◆ Stored data entries:
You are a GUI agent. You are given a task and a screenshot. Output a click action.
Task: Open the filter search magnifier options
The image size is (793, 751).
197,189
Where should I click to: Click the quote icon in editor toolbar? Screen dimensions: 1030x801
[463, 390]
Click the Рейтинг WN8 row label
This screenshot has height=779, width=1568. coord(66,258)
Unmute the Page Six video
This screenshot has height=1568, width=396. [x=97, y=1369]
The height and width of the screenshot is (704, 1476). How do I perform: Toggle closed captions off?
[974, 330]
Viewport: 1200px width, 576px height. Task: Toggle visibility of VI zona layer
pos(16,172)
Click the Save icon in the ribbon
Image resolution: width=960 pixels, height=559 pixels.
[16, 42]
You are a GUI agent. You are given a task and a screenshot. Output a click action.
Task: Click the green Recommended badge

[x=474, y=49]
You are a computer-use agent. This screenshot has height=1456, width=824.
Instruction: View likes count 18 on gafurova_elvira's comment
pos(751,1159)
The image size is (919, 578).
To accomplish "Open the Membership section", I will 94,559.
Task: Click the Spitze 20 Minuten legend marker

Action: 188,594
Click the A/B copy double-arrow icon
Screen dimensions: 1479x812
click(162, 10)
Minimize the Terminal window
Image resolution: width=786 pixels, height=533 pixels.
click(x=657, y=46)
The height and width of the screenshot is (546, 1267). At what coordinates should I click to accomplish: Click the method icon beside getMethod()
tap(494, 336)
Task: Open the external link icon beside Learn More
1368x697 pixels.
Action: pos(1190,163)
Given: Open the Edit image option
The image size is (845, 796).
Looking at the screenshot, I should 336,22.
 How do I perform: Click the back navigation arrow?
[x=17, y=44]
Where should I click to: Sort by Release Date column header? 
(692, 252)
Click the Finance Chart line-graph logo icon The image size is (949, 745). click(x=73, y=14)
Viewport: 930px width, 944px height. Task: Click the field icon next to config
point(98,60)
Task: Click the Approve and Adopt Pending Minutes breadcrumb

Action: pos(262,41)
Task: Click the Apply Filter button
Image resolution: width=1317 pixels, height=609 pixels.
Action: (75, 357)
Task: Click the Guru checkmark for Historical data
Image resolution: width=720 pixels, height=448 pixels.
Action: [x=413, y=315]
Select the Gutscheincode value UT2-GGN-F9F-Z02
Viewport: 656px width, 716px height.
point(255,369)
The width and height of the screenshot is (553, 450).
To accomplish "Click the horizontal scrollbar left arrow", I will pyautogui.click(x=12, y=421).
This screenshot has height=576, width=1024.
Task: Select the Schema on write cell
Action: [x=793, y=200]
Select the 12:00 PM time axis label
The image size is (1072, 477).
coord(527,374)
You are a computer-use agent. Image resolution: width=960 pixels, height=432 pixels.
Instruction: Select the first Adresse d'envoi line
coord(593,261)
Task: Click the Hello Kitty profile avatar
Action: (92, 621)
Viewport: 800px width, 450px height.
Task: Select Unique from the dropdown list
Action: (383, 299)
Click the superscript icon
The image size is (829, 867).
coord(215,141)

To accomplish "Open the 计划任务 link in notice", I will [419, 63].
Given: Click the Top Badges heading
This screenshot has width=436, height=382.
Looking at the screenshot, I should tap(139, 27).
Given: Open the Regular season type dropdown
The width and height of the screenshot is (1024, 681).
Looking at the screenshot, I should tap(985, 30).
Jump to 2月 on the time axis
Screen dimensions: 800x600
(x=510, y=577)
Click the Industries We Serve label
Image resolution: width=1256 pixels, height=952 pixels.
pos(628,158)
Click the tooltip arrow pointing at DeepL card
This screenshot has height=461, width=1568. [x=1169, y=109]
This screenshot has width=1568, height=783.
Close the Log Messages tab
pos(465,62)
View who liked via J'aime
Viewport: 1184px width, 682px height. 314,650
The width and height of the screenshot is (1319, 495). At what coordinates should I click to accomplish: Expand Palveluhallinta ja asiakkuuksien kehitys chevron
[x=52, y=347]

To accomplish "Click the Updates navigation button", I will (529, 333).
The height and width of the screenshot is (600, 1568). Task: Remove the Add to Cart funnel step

◆ WORK REQUEST:
All of the entries should be output exactly as they appear above.

◆ EXERCISE SOLUTION:
You are a GUI agent. You are given a task and a screenshot. Output a click action.
Task: Open the filter search magnifier options
The image size is (793, 751).
197,189
Where should I click to: Click the quote icon in editor toolbar? Screen dimensions: 1030x801
[463, 390]
Click the Рейтинг WN8 row label
This screenshot has height=779, width=1568. coord(66,258)
Unmute the Page Six video
This screenshot has height=1568, width=396. [x=97, y=1369]
The height and width of the screenshot is (704, 1476). How do I perform: Toggle closed captions off?
[974, 330]
Viewport: 1200px width, 576px height. Task: Toggle visibility of VI zona layer
pos(16,172)
Click the Save icon in the ribbon
Image resolution: width=960 pixels, height=559 pixels.
[16, 42]
You are a GUI agent. You are given a task and a screenshot. Output a click action.
Task: Click the green Recommended badge

[x=474, y=49]
You are a computer-use agent. This screenshot has height=1456, width=824.
Instruction: View likes count 18 on gafurova_elvira's comment
pos(751,1159)
The image size is (919, 578).
To accomplish "Open the Membership section", I will 94,559.
Task: Click the Spitze 20 Minuten legend marker

Action: 188,594
Click the A/B copy double-arrow icon
Screen dimensions: 1479x812
click(162, 10)
Minimize the Terminal window
Image resolution: width=786 pixels, height=533 pixels.
click(x=657, y=46)
The height and width of the screenshot is (546, 1267). At what coordinates should I click to accomplish: Click the method icon beside getMethod()
tap(494, 336)
Task: Open the external link icon beside Learn More
1368x697 pixels.
Action: pos(1190,163)
Given: Open the Edit image option
The image size is (845, 796).
Looking at the screenshot, I should 336,22.
 How do I perform: Click the back navigation arrow?
[x=17, y=44]
Where should I click to: Sort by Release Date column header? 
(692, 252)
Click the Finance Chart line-graph logo icon The image size is (949, 745). click(x=73, y=14)
Viewport: 930px width, 944px height. Task: Click the field icon next to config
point(98,60)
Task: Click the Approve and Adopt Pending Minutes breadcrumb

Action: pos(262,41)
Task: Click the Apply Filter button
Image resolution: width=1317 pixels, height=609 pixels.
Action: (75, 357)
Task: Click the Guru checkmark for Historical data
Image resolution: width=720 pixels, height=448 pixels.
Action: [x=413, y=315]
Select the Gutscheincode value UT2-GGN-F9F-Z02
Viewport: 656px width, 716px height.
point(255,369)
The width and height of the screenshot is (553, 450).
To accomplish "Click the horizontal scrollbar left arrow", I will pyautogui.click(x=12, y=421).
This screenshot has height=576, width=1024.
Task: Select the Schema on write cell
Action: [x=793, y=200]
Select the 12:00 PM time axis label
The image size is (1072, 477).
coord(527,374)
You are a computer-use agent. Image resolution: width=960 pixels, height=432 pixels.
Instruction: Select the first Adresse d'envoi line
coord(593,261)
Task: Click the Hello Kitty profile avatar
Action: (92, 621)
Viewport: 800px width, 450px height.
Task: Select Unique from the dropdown list
Action: (383, 299)
Click the superscript icon
The image size is (829, 867).
coord(215,141)

To accomplish "Open the 计划任务 link in notice", I will [419, 63].
Given: Click the Top Badges heading
This screenshot has width=436, height=382.
Looking at the screenshot, I should tap(139, 27).
Given: Open the Regular season type dropdown
The width and height of the screenshot is (1024, 681).
Looking at the screenshot, I should tap(985, 30).
Jump to 2月 on the time axis
Screen dimensions: 800x600
(x=510, y=577)
Click the Industries We Serve label
Image resolution: width=1256 pixels, height=952 pixels.
pos(628,158)
Click the tooltip arrow pointing at DeepL card
This screenshot has height=461, width=1568. [x=1169, y=109]
This screenshot has width=1568, height=783.
Close the Log Messages tab
pos(465,62)
View who liked via J'aime
Viewport: 1184px width, 682px height. 314,650
The width and height of the screenshot is (1319, 495). At what coordinates should I click to accomplish: Expand Palveluhallinta ja asiakkuuksien kehitys chevron
[x=52, y=347]

To accomplish "Click the Updates navigation button", I will (529, 333).
The height and width of the screenshot is (600, 1568). Task: Remove the Add to Cart funnel step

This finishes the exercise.